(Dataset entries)
——————————

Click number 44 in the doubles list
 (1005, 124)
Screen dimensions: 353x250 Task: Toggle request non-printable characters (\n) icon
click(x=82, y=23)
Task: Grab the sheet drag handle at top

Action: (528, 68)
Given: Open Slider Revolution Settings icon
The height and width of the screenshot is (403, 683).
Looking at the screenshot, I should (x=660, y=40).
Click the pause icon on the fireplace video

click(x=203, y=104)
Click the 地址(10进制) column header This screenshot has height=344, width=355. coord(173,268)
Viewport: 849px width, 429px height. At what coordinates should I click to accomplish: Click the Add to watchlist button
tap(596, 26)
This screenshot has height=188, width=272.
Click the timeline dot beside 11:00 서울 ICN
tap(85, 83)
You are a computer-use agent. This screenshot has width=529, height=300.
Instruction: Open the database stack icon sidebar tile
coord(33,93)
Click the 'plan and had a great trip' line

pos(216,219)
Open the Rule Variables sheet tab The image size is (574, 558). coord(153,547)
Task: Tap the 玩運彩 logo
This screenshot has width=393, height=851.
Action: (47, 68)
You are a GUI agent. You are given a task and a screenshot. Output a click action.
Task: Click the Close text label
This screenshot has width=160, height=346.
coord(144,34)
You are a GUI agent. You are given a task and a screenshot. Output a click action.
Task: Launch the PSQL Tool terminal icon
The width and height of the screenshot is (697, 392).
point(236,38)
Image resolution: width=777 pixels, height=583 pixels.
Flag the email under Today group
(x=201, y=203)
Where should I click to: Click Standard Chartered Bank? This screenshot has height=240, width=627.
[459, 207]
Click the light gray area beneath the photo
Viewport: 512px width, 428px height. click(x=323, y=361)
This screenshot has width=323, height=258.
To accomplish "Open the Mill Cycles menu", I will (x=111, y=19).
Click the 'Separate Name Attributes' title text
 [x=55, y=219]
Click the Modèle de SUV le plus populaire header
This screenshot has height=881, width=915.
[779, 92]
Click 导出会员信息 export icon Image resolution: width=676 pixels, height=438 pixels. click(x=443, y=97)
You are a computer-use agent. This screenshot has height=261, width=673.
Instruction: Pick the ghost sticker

——————————

§ **Your assignment**:
Determine how many lines above contain the string "computer". Give only that number.

§ **Result for this task**:
2